Biodiversity Benefits
Restoring an existing pond often delivers faster and more reliable biodiversity gains. Even degraded ponds frequently retain seed banks, dormant eggs, and ecological memory that allow wildlife to return quickly once conditions improve.
Restoration can:
Re-establish historic habitats
Support species already present locally
Strengthen existing ecological networks
Practical Advantages for Councils
From a governance perspective, restoration often involves:
Lower capital costs than full creation
Fewer planning and land-use complications
Clearer justification within a BAP
Reduced uncertainty around hydrology
Things Councils Must Consider
Restoration still requires careful planning. Councils should consider:
Ownership and long-term responsibility
Timing of works to avoid ecological harm
Sediment removal and disposal
Ongoing maintenance commitments
Restoration is not “doing nothing” — it is a managed intervention that must be properly scoped and recorded.

Creating a New Pond: Opportunity with Added Complexity
Creating a new pond can be the right choice where no suitable ponds exist, or where strategic gaps in habitat connectivity have been identified.
Biodiversity Benefits
New ponds can:
Create habitat in previously poor areas
Support targeted species if designed correctly
Contribute to wider biodiversity strategies
However, biodiversity benefits often take longer to establish, and outcomes are less predictable than restoration.
Practical Challenges for Councils
New pond creation introduces additional considerations:
Site selection and land ownership
Ground conditions and water supply
Health and safety and public access
Higher upfront costs
New ponds also carry greater long-term liability, particularly in publicly accessible spaces.
Common Risks
Councils sometimes underestimate:
Maintenance requirements after installation
Community concerns around safety or appearance
The risk of ponds drying out or becoming poor-quality habitats
Without a clear maintenance and monitoring plan, new ponds can quickly become a governance burden rather than a biodiversity success.

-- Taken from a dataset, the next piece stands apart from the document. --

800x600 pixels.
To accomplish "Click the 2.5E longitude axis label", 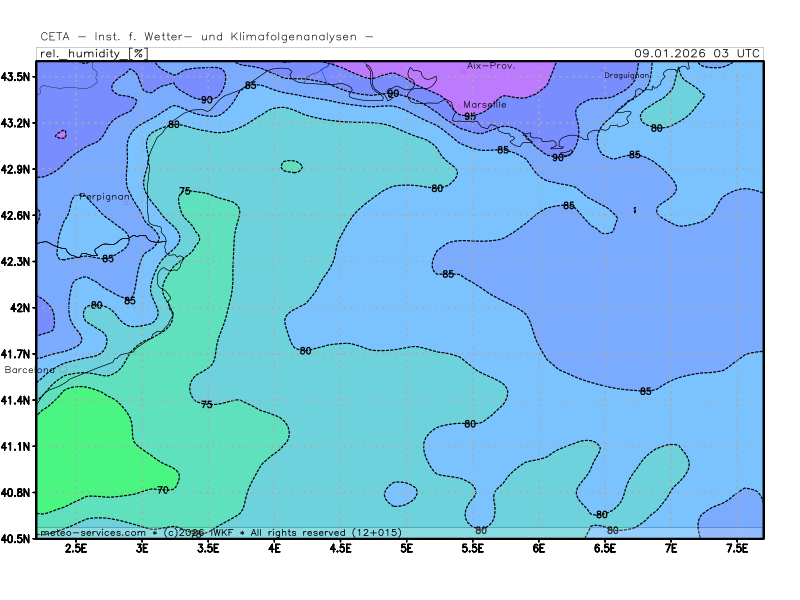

So Which Delivers Better Outcomes?
In many cases, restoring an existing pond delivers better biodiversity outcomes more quickly, at lower risk and cost. It also aligns well with the principle of making best use of existing natural assets.
That said, new pond creation can be appropriate where:
There is no existing pond to restore
The site is strategically important
Long-term maintenance is secured
The project sits within a wider biodiversity framework
The key is not choosing what looks most ambitious, but what is most deliverable and defensible.
The Governance Question Councils Should Ask First
Before deciding to restore or create a pond, councils should ask:
Who owns the land and who will maintain the pond long-term?
How does this project fit within our Biodiversity Action Plan?
What risks (financial, legal, reputational) are we taking on?
How will we evidence success and compliance?
Answering these questions early avoids well-intentioned projects becoming unmanaged liabilities.
From Project to Strategy
Ponds work best when they are:
Part of a wider biodiversity strategy
Linked to hedgerows, wildflower areas, or green corridors
Properly recorded and reviewed over time
Whether restoring or creating, the goal is not just a pond — it is measurable, sustainable biodiversity gain.
At Green Council, we work with councils to move from individual projects to structured, confident biodiversity governance — ensuring decisions are informed, proportionate, and aligned with statutory duties.